-- Extracted text --
Similarly, having out-of-routine events to attend and constantly being on the go with holiday festivities can be overwhelming for kids. These types of situations can lead to children experiencing difficult feelings and emotions, which can lead to undesired behaviors.
Undesired behaviors may be a means of communication from your child
It may be helpful to keep in mind that while behaviors such as tantrums, defiance and back-talking are undesired and may create negative feelings for caregivers, they are often a means of communication for your child. Your child may be trying to tell you that they need something to keep them engaged, that they don’t want to do something, or that they have had enough of a particular task or activity.
No matter the reason behind them or what kind of behaviors you child engages in, it can be stressful as a caregiver when your child throws a tantrum, does not comply with your directions or even becomes aggressive. Dealing with behavior challenges in public or in a group setting can be especially overwhelming because no one wants to be put on stage to perform their parenting skills for everyone!
How to manage your child’s behavior during the holiday season
Though we cannot always prevent behaviors from happening altogether, there are ways we can reduce the chances that your child will act out or keep the behavior from getting worse!
Stick to a routine as much as possible
Maintaining predictability during the day can help your child build structure and have a sense of security. Even though your daily routine may look different during the holidays, there are things that you can stick to (e.g., awake times, hygiene routines, bedtime activities, play time) that can help with consistency.
Involving your child in creating a schedule for the holiday break can also help increase engagement in activities and feelings of accomplishment and self-confidence, which directly reduces more difficult feelings like anxiety about what’s coming next.
When your child knows what to expect, they may be less likely to engage in behaviors you don’t want. Be sure to build breaks and fun activities into the day to reduce stress and increase positive feelings. Schedule or have your child earn rewards or give praise for successful transitions and completion of activities.
While your child may not have a choice in some of the things you have to do or events you must attend, you can increase the control your child feels by offering choices. For example, if you have to run errands with your child (often not a preferred task for kids) and need to go to multiple places, you can offer a choice of where they would like to go first (e.g., “Would you like to go to post office first, or the grocery store?”).
Another example includes offering choices of foods your child can choose to eat. Remember, you as the caregiver ultimately control what choices are being offered in the first place, but your child gets to choose between the options being presented to them. Offering choices may help your child feel that they have some control over their lives, which can lead to a decrease in acting out behaviors.

-- Data provided --
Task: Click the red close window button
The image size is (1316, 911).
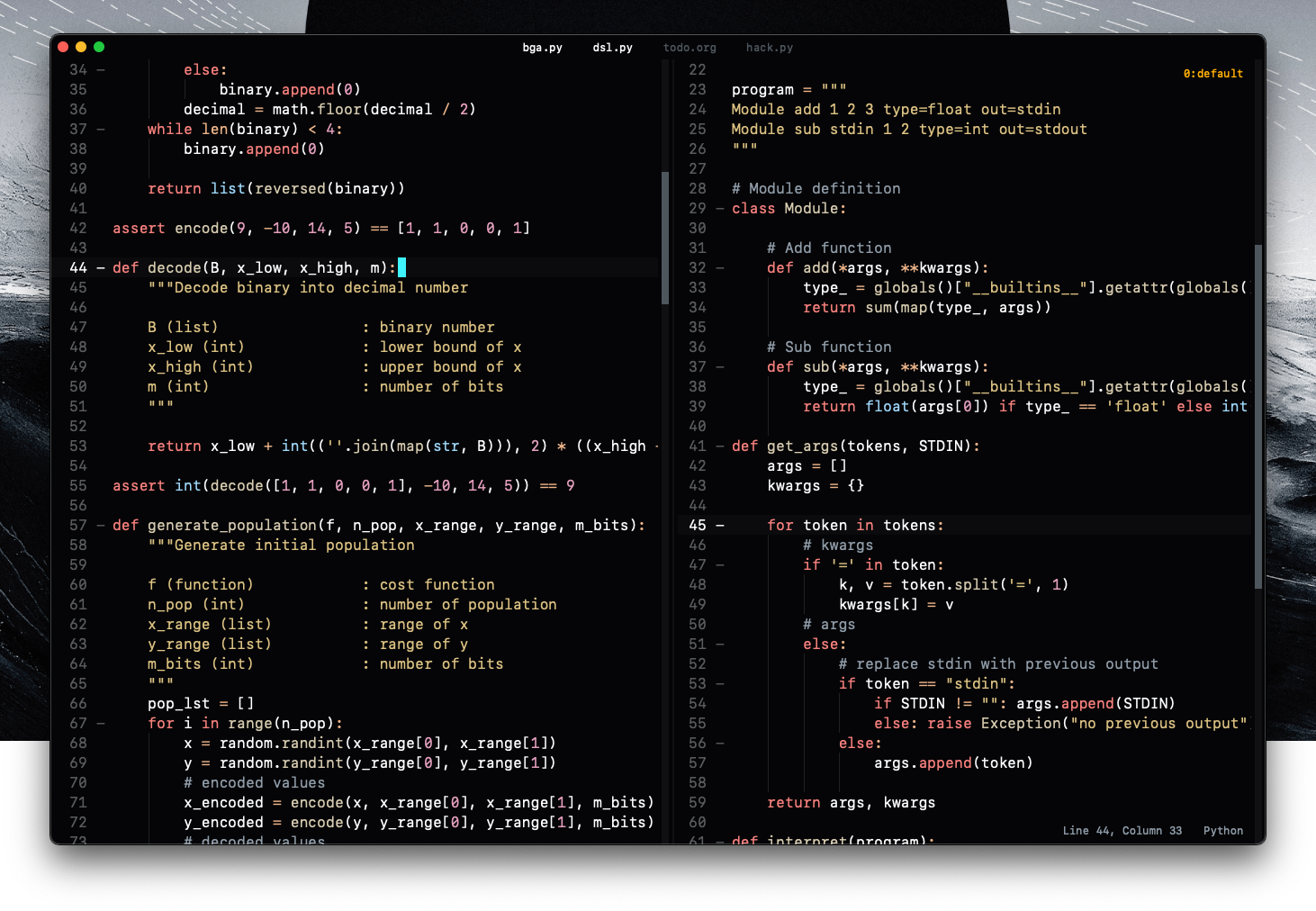Action: click(63, 47)
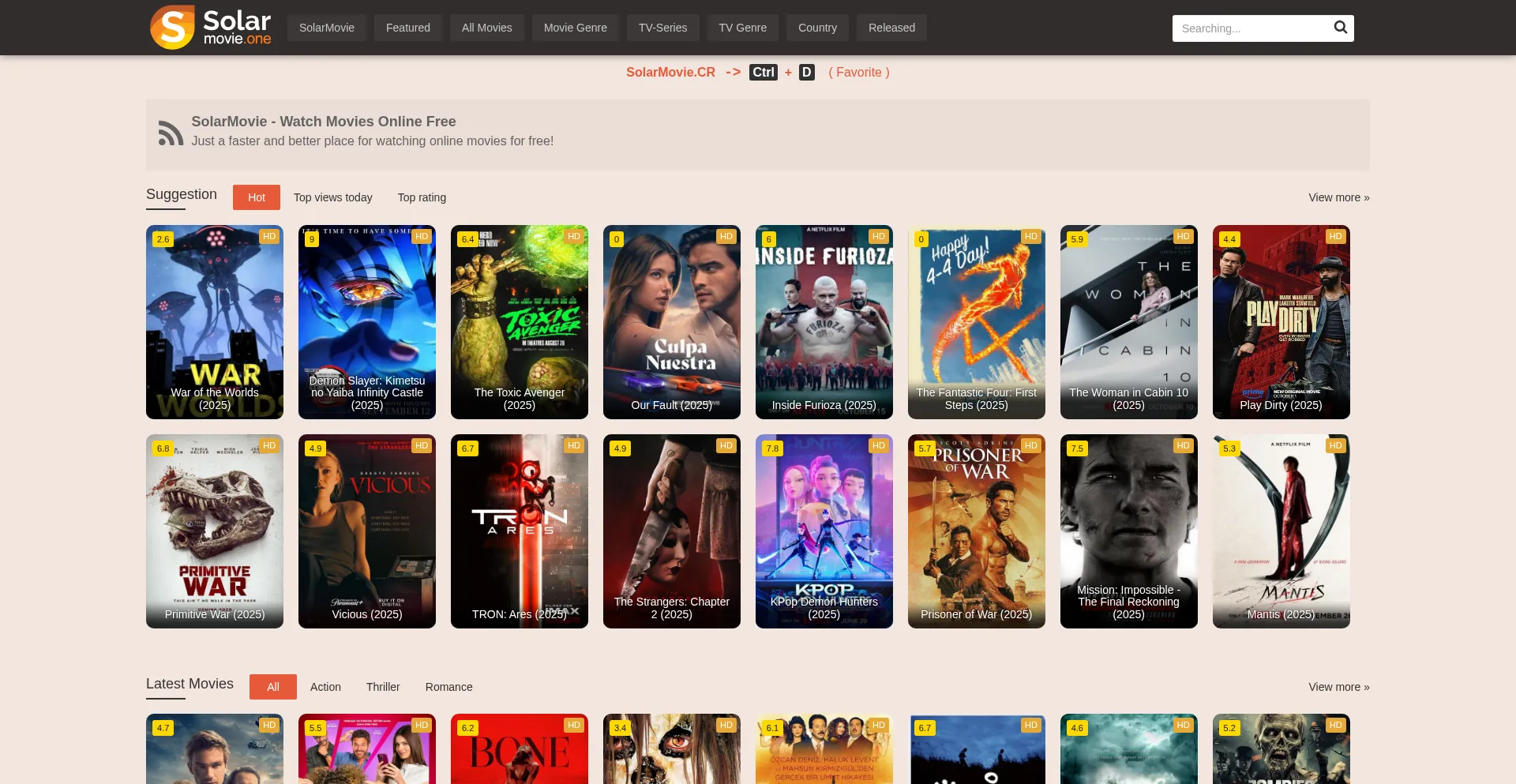
Task: Click the Solar Movie logo
Action: click(211, 28)
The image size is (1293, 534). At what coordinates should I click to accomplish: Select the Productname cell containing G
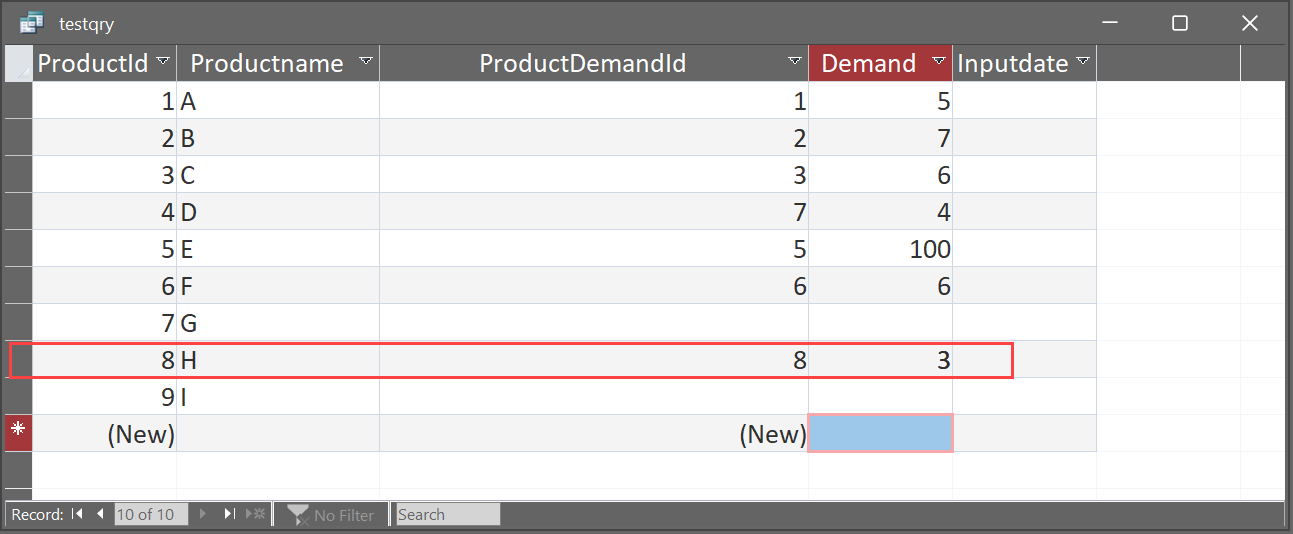point(277,323)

-- Things to do --
(1) According to the article on managing children's behavior during the holidays, why can offering a child choices reduce acting out? Answer in one to three sentences.
(2) In the article on managing children's behavior during the holidays, what sample question does it suggest asking a child when running errands to several places?
(3) Continue the article on managing children's behavior during the holidays, picking up after its final sentence.
None of the lines are needed here.

-- Results in order --
(1) Offering choices lets the child pick between options the caregiver has already set. This can help the child feel some control over their life, and that can lead to less acting out.

(2) It suggests asking, "Would you like to go to post office first, or the grocery store?"

(3)
One way to help your child engage in desired behaviors is to offer lots of praise and rewards for good behavior! Did your child transition successfully from one holiday gathering to another? Did they say thank you for the gift they received from grandma? Give them some praise (e.g., “I am so proud of you for using your manners and saying thank you to grandma!”). Do you want your child to make it through some holiday shopping while listening, following directions, staying with you, using their inside voice and not asking for everything under the sun? Sounds like a dream, right?
You can help set expectations for your outings by offering a reward for desired behavior (e.g., “If you stay with me, look with your eyes and not your hands and use your inside voice while we are in the store, you can pick out a candy”). Remember to be as clear as possible about how the child will earn the reward and only provide the reward if your child meets the expectations. You also have control over what you are willing to offer for a reward. Bonus points if you offer a choice (between two things of your choosing) here to increase motivation and buy-in from your child!
If your child does start to act out, take a deep breath! If you maintain your composure, use a calm voice, and respond to your child in a non-defensive manner, your child may be more likely to stay calm as well. Using validating statements that acknowledge how your child is feeling and assisting them with naming their emotions can help (e.g., “I see that you are very angry right now because you want to go home and play with your new toys. It’s hard not being at home with all your fun things”).
Do fun things and get creative!
If your child has too much downtime, there are many activities you can do at home and in the community to stay occupied! Below is a list of activities that can help reduce boredom and provide entertainment for your child:
- Do a scavenger hunt or build a fort (in the house or outside!).
- Make a holiday ornament or craft.
- Record a music video or a movie.
- Go on an outing to a new place.
- Have themed dress-up days.
- Write a letter or draw a picture for someone and mail it to them.
- Set up a video call with a friend where you do a chosen activity together or have a playdate.
- Do a puppet show.
- Make up a dance.
- Set up a camp-out or picnic in the backyard.
- Re-decorate or re-arrange your room or favorite space.
- Make a tangible item that will help your child regulate their emotions such as a “calm down bottle” or a “worry jar,” slime or a poster/vision board of favorite things.
The holiday break is also a great time to learn a new skill or activity as well — learn to cook, bake, or make a favorite snack, play an instrument, try a new game or sport, plant something and help it grow, teach your child tohelp take care of your pet, make a bracelet/jewelry, learn a new language or all about a new topic.
Bonus tip: Make a “menu” of fun activities to help your child feel inspired in case they get stuck.
Prepare in advance for the return to school
Transitioning back to school after the holiday season can be tough. Help your child get ready for the transition back to school by anticipating the challenges that may arise. Start preparing a few days ahead of time by talking to your child and giving them a heads up that school is coming.
Help your child cope ahead by having some skills they can use to stay calm if they get nervous about going back to school (e.g., taking deep breaths, asking for a break, getting a drink of water, having a comfort object they can keep in their backpack or pocket). Remember to use your routines here, too! Be sure to give yourself extra time in the morning in case there are challenges. It is easier to stay calm if you yourself are not feeling the pressure of having to get out the door right this very minute when your child is having a meltdown!
Remember, you can always reach out to the school for help if your child is struggling to attend school. Coming back to school after a long break is difficult for many children, and the staff at your school may have some additional tips or insight that would help you help your child with the transition. Finally, it may be helpful to plan some extra special activities for the first week or so to reward your child for being successful in attending school. This will increase your child’s motivation to return to school and make it a more rewarding experience for everyone!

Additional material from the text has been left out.